### WHAT THIS TASK INVOLVES
Return nothing but the lines from the one with "Task: Click the red Tron icon" through the one with "Image resolution: width=981" in the data below, word for word and without pictures.

### MATERIALS PROVIDED
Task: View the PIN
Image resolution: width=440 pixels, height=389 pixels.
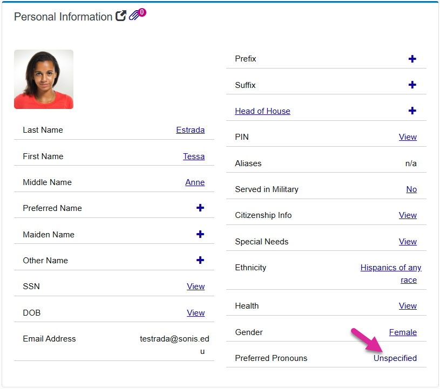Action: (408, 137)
* * *
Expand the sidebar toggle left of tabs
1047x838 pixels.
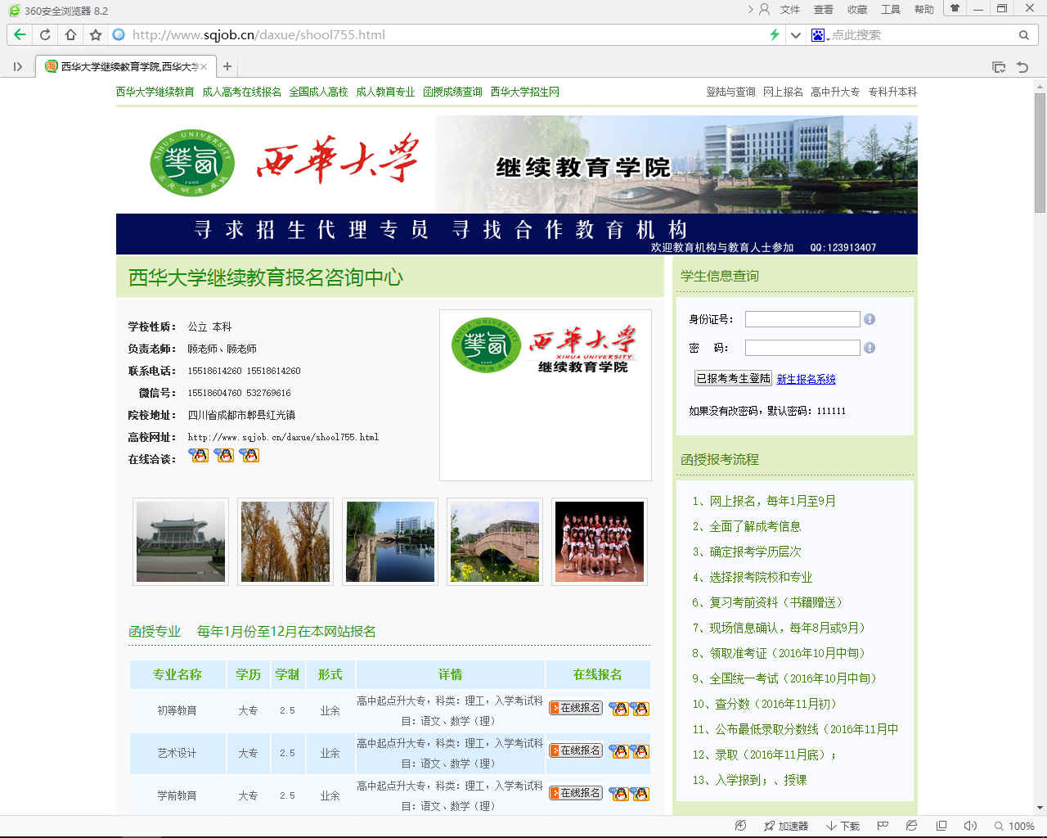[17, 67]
* * *
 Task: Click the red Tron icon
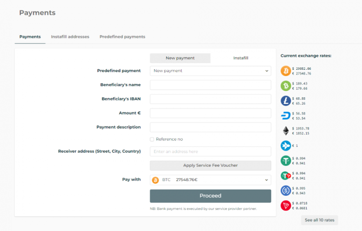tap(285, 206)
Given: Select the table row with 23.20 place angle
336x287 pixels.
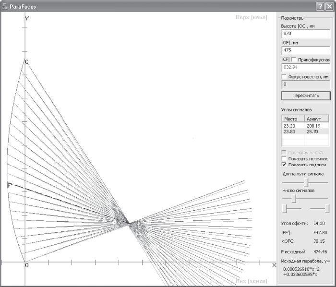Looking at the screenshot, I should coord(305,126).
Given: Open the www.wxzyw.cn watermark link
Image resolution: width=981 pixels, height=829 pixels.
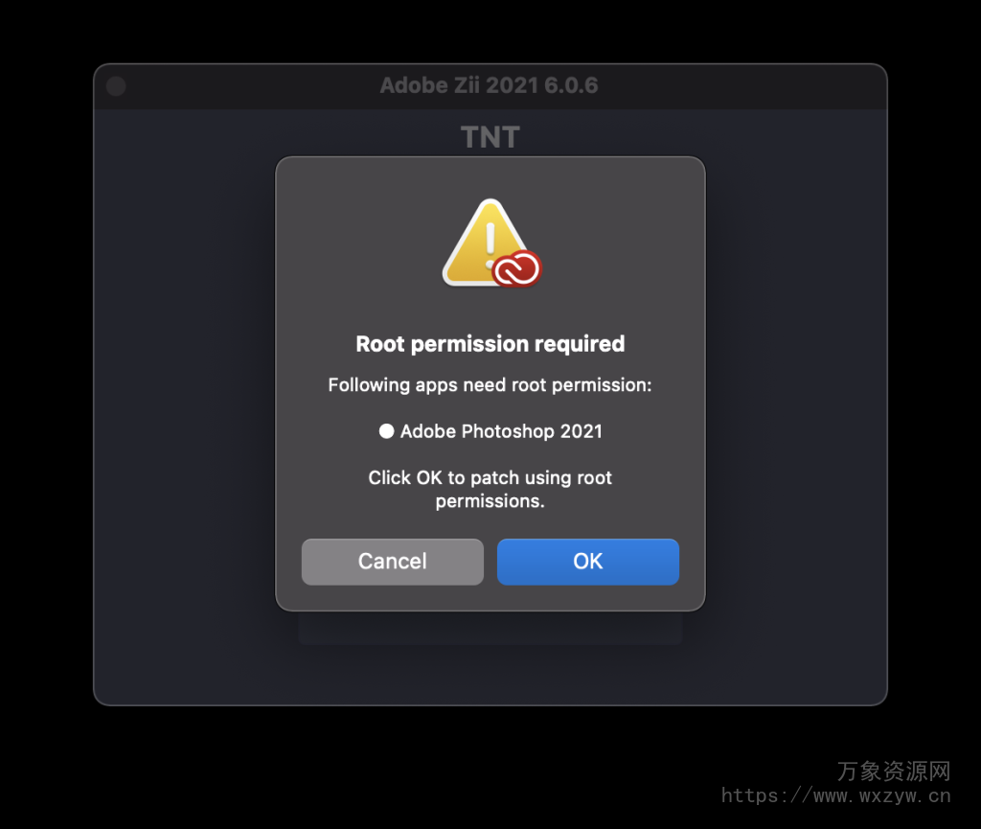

### ANSWER SPACE
 Task: Click the red Tron icon
tap(285, 206)
Given: Select the table row with 23.20 place angle
336x287 pixels.
Looking at the screenshot, I should coord(305,126).
Given: Open the www.wxzyw.cn watermark link
Image resolution: width=981 pixels, height=829 pixels.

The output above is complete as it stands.